'Salvo? Are you alone in your office? Can I speak openly?'

'Yes. Where are you calling from?'

'From home. I'm in bed with a bit of fever.'

'I'm sorry.'

'Well, you shouldn't be. It's one of those growing fevers.'

'I don't understand. What do you mean?'

'It's one of those fevers little children get. They last two or three days, around one hundred one or one hundred two degrees, no cause for alarm. It's natural, it's a growing fever. When it passes, the child has grown an inch or so. And I'm sure that when my fever is over, I too will have grown. In my head, not my body. What I mean is, never, as a woman, have I been so offended as with you.'

'Anna'

'Let me finish. You really did offend me. You're mean, Salvo, wicked. I didn't deserve that kind of treatment.'

'Be reasonable, Anna. What happened last night was for your own good'

Anna hung up. Even though he had made her understand a hundred different ways that what she wanted was out of the question, Montalbano, realizing that the girl at that moment was suffering terribly, felt like considerably less than a pig, since pork, at least, can be eaten.

...

Montalbano easily found the villa upon entering Gallotta, but it did not seem possible to him that anyone could live in that ruin. Half the roof was visibly caved in, which must surely have let in the rain on the third floor. The faint wind in the air was enough to rattle a shutter that remained attached by means not immediately apparent. The outer wall on the upper part of the fae had cracks the width of a fist. The second, first, and ground floors looked in better shape. The surface plaster had long disappeared; the shutters were all broken and flaking, but at least they closed, however askew. There was a wrought-iron gate, half-open and leaning outward, apparently in this position since time immemorial, amid weeds and peaty soil. The yard was an amorphous mass of contorted trees and dense shrubbery, a thick, closely knit tangle. He proceeded up the path of disconnected stones and stopped when he reached the peeling front door.

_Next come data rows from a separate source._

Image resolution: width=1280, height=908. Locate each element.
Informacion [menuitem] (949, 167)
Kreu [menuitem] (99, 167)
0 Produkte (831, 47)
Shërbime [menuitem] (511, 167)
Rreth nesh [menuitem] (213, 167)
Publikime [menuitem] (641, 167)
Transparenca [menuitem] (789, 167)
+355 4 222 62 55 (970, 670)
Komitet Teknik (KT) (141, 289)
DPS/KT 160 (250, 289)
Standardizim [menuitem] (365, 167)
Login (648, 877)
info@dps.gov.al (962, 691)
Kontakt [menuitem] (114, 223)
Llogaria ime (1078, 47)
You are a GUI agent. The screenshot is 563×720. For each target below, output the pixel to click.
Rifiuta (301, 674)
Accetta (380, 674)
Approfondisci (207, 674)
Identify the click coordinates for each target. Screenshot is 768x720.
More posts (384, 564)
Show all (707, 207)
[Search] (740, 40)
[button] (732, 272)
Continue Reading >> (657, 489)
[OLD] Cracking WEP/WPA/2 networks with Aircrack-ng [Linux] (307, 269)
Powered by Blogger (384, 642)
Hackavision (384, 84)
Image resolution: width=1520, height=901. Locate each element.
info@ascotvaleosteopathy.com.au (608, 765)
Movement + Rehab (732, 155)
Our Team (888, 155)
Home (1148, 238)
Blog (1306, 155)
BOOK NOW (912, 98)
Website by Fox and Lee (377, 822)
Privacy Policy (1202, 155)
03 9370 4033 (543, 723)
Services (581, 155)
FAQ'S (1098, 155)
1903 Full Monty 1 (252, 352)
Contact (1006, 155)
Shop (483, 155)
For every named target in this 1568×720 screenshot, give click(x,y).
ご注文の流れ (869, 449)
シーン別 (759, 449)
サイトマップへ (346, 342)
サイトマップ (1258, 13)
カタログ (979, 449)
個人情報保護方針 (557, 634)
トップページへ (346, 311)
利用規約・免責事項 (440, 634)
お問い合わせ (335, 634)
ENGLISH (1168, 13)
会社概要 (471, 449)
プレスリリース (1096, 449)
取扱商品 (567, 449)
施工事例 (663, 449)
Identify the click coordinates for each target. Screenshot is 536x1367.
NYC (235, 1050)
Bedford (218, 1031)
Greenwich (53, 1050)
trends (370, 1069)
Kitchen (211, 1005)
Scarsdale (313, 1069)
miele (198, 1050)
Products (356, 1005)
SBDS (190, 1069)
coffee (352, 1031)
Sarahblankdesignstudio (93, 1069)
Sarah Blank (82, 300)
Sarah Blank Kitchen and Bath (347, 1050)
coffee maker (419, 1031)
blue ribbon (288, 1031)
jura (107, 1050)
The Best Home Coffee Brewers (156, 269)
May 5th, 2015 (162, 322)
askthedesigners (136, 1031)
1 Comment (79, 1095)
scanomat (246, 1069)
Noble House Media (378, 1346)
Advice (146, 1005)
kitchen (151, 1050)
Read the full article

Darkness was already falling. The switch from daylight time to standard time really did shorten the days. There was a doorbell, and he rang it. Or, rather, he pushed it, since he heard no sound whatsoever, not even far away. He tried again before realizing that the doorbell hadn't worked since the discovery of electricity. He rapped on the door with the horse-head knocker, and finally, after the third rap, he heard some shuffling footsteps. The door opened, without any noise from a lock or bolt, only a long wail as of a soul in purgatory.

'It was open. You needed only to push, come inside, and call me.'

It was a skeleton speaking to him. Never in his life had Montalbano seen anyone so thin. Or, rather, he had seen a few such people, on their deathbeds, dried up, shriveled by illness. This man, however, was standing, though bent over in two, and appeared to be alive. He was wearing a priests cassock whose original black now tended towards green, the once-stiff white collar now a dense gray. On his feet, two hobnailed peasant boots of the kind you couldn't buy anymore. He was completely bald, and his face looked like a deaths-head on which somebody, as a joke, had placed a pair of gold eyeglasses with extremely thick lenses, behind which the eyes foundered. Montalbano thought the couple in the cave, who'd been dead for fifty years, had more flesh on their bones than this priest. Needless to say, he was very old.

In ceremonious fashion, the man invited him inside and led him into an enormous room literally crammed with books, not only on the shelves but stacked on the floor in piles that stretched nearly to the lofty ceiling and remained standing by means of some impossible equilibrium. No light entered through the windows; the books amassed on their ledges covered them completely. The furniture consisted of a desk, a chair, and an armchair. The lamp on the desk looked to Montalbano like an authentic oil lantern. The old priest cleared the armchair of books and told the inspector to sit down.

'I cannot imagine how I could be of any use to you, but go ahead and talk.'

'As you were probably told, I'm a police inspector and I..'

'No, nobody told me anything, and I did'nt ask. Late last night somebody from the village came and said a man from Vig wanted to see me, and I said to have him come at five-thirty. If you're an inspector, you've come to the wrong place. You're wasting your time.'

'Why am I wasting my time?'

'Because I haven't set foot outside this house for at least thirty years. What would I go out for? The old faces have all disappeared and I don't care much for the new ones. Somebody does my shopping every day, and in any case I only drink milk, and chicken broth once a week.'

'You probably heard on television'

He had barely started the sentence when he interrupted himself; the word television had sounded incongruous to him.

'Theres no electricity in this house.'

'Well, you've probably read in the papers'

'I don't read newspapers.'

Why did he keep setting off on the wrong foot? Taking a deep breath, he got a kind of running start and told him everything, from the arms traffic to the discovery of the dead couple in the Crasticeddru.

'Let me light the lamp,' said the old man, 'w'ell talk better that way.'

He rummaged through some papers on the desktop, found a box of kitchen matches, and lit one with a trembling hand. Montalbano felt a chill come over him.